Il marqua une hésitation. L’amour qui craint de se nommer pousse aux actions les plus étranges ; le désir prend les plus hauts détours pour requérir ses droits. Mortimer était debout devant Isabelle, et leurs mains restaient unies.
— Voulez-vous, ma reine, reprit-il, que nous nous afférions ? Voulez-vous accepter d’échanger nos sangs pour qu’à jamais je sois votre soutien, et qu’à jamais vous soyez ma dame ?
Sa voix tremblait, de cette inspiration soudaine, démesurée, qu’il avait eue ; et les épaules d’Isabelle frémirent. Car il y avait de la sorcellerie, de la passion et de la foi, et toutes choses divines et diaboliques mêlées, et chevaleresques et charnelles ensemble dans ce qu’il venait de proposer. C’était le lien de sang des frères d’armes et celui des amants légendaires, le lien des Templiers, rapporté d’Orient à travers les croisades, le lien d’amour aussi qui unissait l’épouse mal mariée à l’amant de son choix, et quelquefois par-devant le mari lui-même, à condition que l’amour restât chaste… ou qu’on crût qu’il le restait. C’était le serment des corps, plus puissant que celui des mots et qui ne se pouvait rompre, reprendre ni annuler… Les deux créatures humaines qui le prononçaient se faisaient plus unies que des jumeaux ; ce que chacun possédait devenait possession de l’autre ; ils se devaient protéger en tout et ne pouvaient accepter de se survivre. « Ils doivent être afférés… » On chuchotait cela de certains couples, avec un petit tremblement à la fois de crainte et d’envie.[33]

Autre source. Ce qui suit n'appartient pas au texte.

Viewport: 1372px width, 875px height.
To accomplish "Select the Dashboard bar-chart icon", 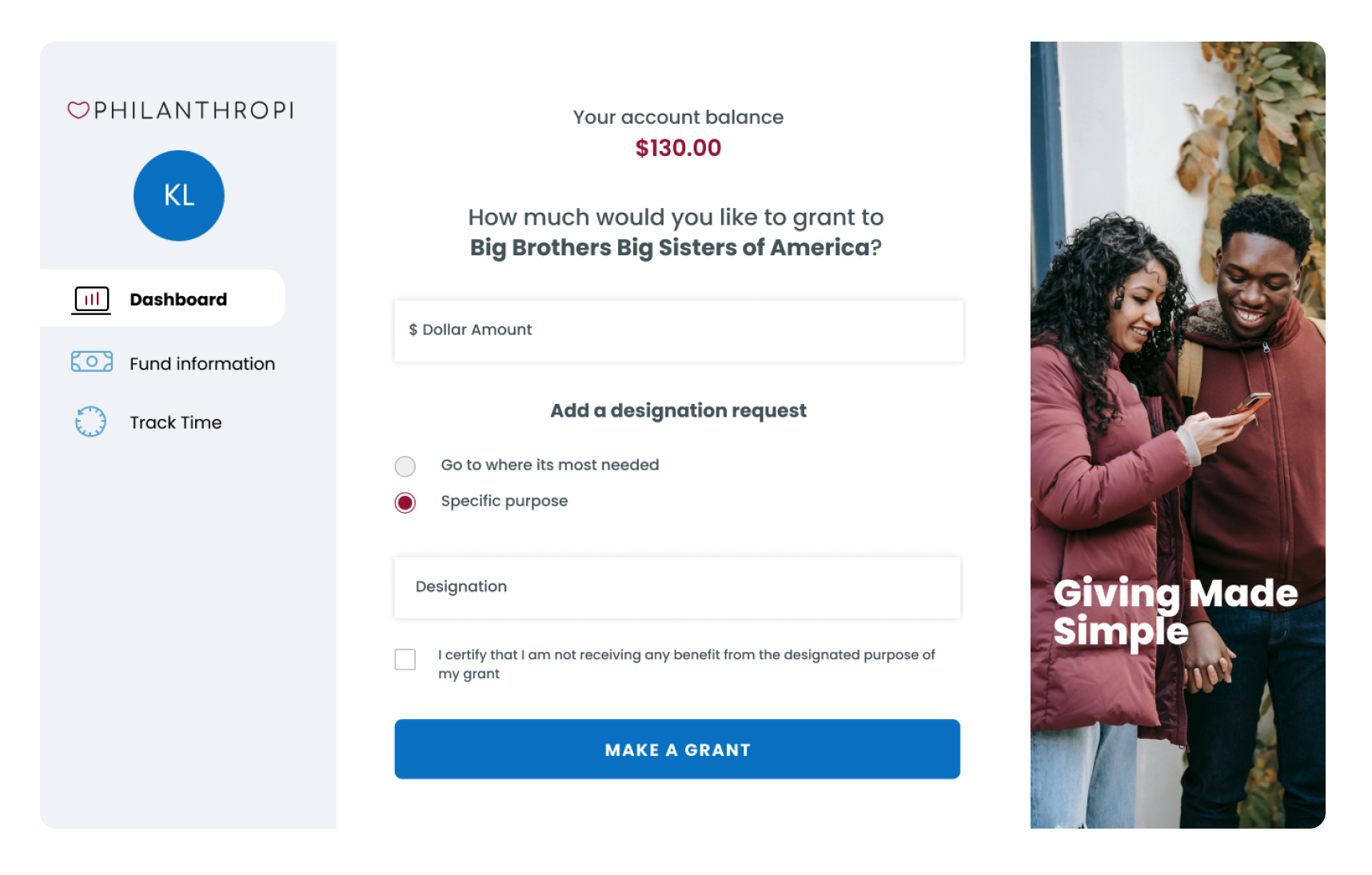I will (92, 298).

— Je pourrai tout vous demander ? dit Isabelle très bas.
Il répondit en abaissant les paupières.
— Je me livre à vous, dit-il. Vous pouvez tout exiger de moi et ne me donner de vous-même que ce qu’il vous plaira. Mon amour sera ce que vous désirerez. Je puis m’étendre nu auprès de vous nue, et ne point vous toucher si vous me l’avez interdit.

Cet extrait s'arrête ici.